The shorter day length makes all types of plant grow more rapidly. I mention this because of the alarming rate of growth on weeds right now.

You can look at a seedling of chickweed and within three weeks it will join with the ones alongside. After another week a blanket of weeds will have formed all over the ground and at the allotment at the moment, the chickweed is covering the last of the summer cabbages. I mention this because you are not the only one to be experiencing this nuisance!

It’s important to hoe the weeds off and pick them up otherwise heavy dew at night will see them root again and go to seed. One year’s seeds means seven years weeds.

Due to the need for weeding, some important jobs can be forgotten on the allotment, for example the Autumn Bliss raspberries are beautiful, but the fruits quickly become very small if the plants are not given sufficient water. I have been adding a small amount of tomato fertiliser to the water and using about one gallon to each yard run of canes. The result is huge fruits after about 10 days.
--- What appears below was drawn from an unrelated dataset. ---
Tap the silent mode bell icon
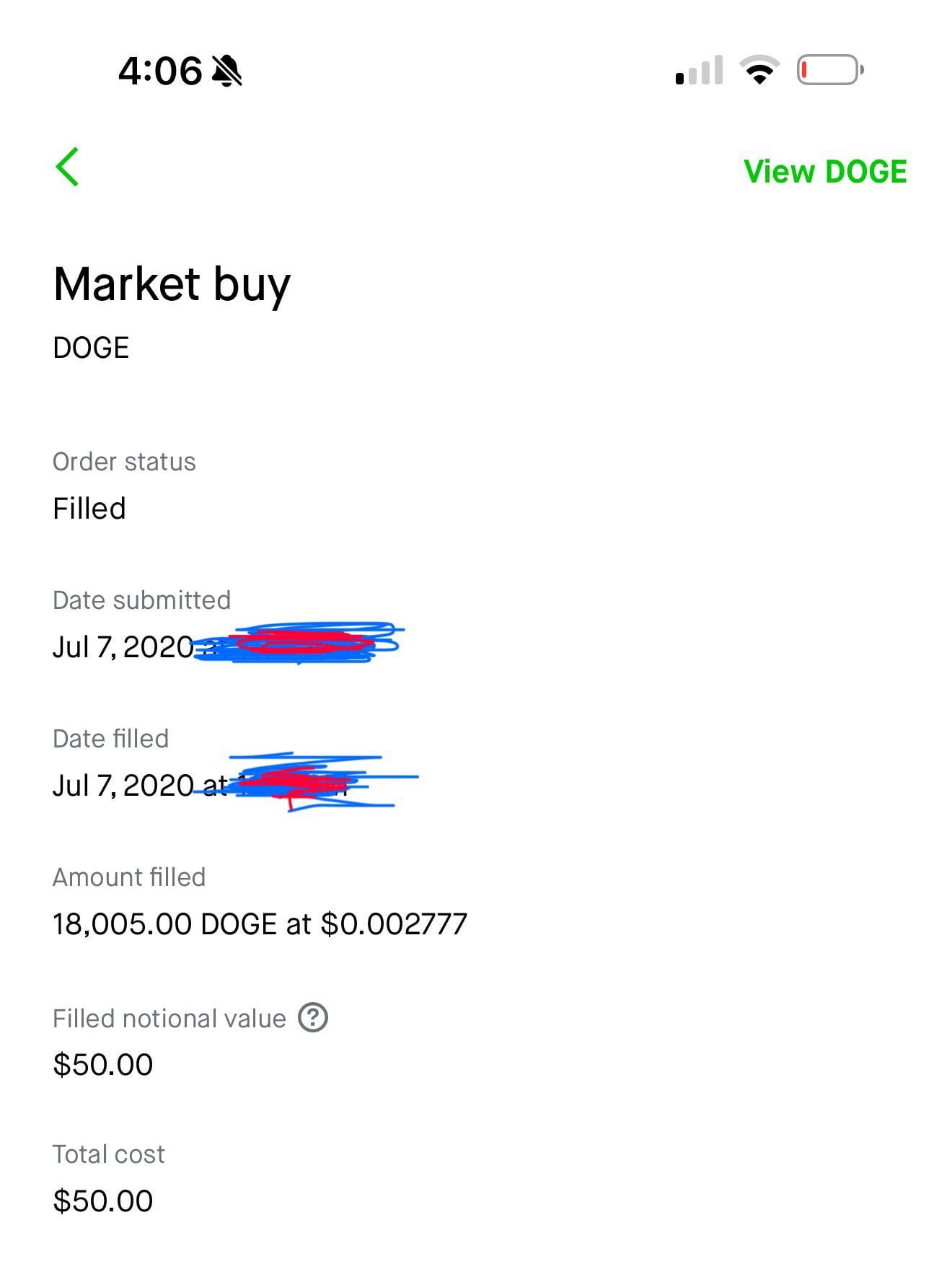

At home, the signs of autumn are creeping in, with early leaf fall on the lime tree in the front garden. The herbaceous border is looking great because the Japanese anemones have shot up into flower and the Rudbeckia daisies are catching the sunshine. Aster Frikartii is coming into bloom and this brings me to what else is looking good.

Pam and I visited Garsons at Titchfield and we saw a wonderful idea. Just outside the main glasshouse structure they’ve created a border more than 50ft long and it has been planted with late summer and autumn flowering herbaceous plants. What a brilliant idea, it is an inspiration to new gardeners as well as a very good reminder for those who have been gardening for a long time. The great thing is you can see how high the plants grow and can then find them in pots on the staging nearby.

At Keydell, in Horndean, have a look at Lobelia cardinalis. Wow what a sight. The brilliant spires of red flowers look spectacular alongside the deep yellow dahlias. All in pots with masses of blooms, they last for weeks and all we have to do is remove the dead flowers regularly.

The great thing about visiting a garden centre is that it’s free, you don’t have to rush around and there is rarely a crowd.

You don’t have to buy anything but if you are like us you always come away with something which will provide beauty for many weeks ahead. Have you fallen in love with Penstemon yet?